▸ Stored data
•••
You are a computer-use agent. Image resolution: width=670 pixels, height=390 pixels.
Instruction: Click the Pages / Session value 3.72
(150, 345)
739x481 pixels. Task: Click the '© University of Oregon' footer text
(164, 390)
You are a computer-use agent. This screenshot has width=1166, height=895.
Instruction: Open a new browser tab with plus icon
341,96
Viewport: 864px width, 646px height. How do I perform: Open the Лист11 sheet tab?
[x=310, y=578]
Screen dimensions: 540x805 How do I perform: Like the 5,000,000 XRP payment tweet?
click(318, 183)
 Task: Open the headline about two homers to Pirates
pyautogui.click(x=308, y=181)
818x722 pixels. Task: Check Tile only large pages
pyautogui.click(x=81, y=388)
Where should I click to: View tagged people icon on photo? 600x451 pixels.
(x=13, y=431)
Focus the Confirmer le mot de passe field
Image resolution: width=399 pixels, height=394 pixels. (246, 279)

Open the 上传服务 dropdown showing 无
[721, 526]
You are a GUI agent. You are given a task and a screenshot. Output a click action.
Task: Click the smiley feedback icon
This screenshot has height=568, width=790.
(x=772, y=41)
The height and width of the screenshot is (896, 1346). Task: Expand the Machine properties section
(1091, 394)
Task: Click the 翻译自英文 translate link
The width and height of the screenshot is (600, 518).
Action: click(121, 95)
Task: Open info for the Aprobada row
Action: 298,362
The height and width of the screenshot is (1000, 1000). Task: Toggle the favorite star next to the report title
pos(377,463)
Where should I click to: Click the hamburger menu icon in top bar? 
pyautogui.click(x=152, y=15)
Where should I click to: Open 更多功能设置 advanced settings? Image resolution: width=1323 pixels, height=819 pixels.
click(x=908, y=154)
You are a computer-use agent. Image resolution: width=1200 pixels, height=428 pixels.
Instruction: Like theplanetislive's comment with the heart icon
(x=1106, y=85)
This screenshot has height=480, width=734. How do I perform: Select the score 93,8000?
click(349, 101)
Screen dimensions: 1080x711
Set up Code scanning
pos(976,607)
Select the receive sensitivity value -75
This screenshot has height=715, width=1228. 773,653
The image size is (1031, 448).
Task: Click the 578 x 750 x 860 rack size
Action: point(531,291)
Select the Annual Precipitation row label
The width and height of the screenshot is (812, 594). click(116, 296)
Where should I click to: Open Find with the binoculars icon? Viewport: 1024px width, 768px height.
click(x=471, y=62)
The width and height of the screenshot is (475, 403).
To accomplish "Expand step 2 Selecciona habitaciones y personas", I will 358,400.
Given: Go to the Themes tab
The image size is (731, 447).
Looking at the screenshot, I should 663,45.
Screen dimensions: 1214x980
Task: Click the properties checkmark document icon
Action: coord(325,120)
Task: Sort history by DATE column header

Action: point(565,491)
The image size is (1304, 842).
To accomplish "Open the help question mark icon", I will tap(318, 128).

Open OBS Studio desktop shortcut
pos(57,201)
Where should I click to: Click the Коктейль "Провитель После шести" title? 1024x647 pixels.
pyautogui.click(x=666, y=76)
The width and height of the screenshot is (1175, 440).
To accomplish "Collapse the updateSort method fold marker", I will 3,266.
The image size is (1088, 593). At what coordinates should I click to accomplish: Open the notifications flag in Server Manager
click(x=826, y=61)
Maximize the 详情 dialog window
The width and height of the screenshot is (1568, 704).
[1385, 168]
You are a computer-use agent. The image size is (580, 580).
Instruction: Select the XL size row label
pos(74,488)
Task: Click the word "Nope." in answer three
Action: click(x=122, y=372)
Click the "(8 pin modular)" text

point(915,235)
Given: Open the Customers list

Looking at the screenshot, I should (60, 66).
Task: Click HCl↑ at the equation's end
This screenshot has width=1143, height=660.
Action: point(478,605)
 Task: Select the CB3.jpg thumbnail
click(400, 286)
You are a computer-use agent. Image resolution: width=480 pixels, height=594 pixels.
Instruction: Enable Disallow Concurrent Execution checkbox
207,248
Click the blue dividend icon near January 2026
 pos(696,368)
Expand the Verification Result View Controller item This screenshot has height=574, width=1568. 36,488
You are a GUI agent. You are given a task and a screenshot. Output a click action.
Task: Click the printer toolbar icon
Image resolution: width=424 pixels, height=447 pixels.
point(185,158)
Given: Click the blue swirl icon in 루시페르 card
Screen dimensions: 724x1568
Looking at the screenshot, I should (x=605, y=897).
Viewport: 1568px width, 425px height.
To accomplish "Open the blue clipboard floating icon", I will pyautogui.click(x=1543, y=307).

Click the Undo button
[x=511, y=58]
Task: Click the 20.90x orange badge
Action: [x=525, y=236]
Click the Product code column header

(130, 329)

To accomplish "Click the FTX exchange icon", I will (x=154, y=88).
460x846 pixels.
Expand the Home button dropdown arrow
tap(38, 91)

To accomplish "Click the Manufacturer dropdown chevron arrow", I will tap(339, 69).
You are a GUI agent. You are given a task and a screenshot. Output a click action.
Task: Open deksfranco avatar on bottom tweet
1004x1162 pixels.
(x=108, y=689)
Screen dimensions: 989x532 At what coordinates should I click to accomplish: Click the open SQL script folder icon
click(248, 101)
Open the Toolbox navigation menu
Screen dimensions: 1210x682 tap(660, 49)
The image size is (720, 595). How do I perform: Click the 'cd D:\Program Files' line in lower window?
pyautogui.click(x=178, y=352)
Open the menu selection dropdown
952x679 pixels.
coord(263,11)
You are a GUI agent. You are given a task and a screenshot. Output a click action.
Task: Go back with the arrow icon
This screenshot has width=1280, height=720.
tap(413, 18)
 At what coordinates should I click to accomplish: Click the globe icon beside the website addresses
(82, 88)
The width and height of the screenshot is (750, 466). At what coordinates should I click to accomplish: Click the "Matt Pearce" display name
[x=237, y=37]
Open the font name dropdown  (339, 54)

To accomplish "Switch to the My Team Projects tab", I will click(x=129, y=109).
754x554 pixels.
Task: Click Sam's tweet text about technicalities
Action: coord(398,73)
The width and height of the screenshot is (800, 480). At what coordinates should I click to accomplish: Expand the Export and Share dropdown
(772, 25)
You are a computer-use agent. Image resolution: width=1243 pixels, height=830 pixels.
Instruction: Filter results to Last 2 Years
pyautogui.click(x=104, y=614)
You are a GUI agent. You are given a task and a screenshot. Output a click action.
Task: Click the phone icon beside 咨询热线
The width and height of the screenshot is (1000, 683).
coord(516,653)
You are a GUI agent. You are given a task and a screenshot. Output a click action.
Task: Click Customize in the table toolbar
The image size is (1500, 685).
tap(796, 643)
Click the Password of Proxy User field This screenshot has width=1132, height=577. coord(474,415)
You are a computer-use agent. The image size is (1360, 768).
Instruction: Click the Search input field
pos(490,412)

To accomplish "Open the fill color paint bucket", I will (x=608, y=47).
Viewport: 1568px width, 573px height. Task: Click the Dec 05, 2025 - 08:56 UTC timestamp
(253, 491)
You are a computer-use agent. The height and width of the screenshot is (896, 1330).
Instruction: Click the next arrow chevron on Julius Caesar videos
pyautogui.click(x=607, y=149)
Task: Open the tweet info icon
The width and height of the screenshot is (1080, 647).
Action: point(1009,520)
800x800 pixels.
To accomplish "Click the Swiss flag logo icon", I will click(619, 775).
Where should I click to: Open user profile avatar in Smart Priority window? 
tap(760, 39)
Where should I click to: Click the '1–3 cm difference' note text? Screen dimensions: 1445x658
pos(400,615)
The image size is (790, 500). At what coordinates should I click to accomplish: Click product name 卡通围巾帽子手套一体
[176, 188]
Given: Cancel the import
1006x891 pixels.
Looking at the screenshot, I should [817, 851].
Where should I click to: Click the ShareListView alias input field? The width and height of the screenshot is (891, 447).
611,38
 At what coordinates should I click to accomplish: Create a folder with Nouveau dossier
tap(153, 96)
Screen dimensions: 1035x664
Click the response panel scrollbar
•••
▸ PROMPT
Lines in the entries above that hold "toolbar" should be counted; give only that count.

▸ SOLUTION FOR THIS TASK
2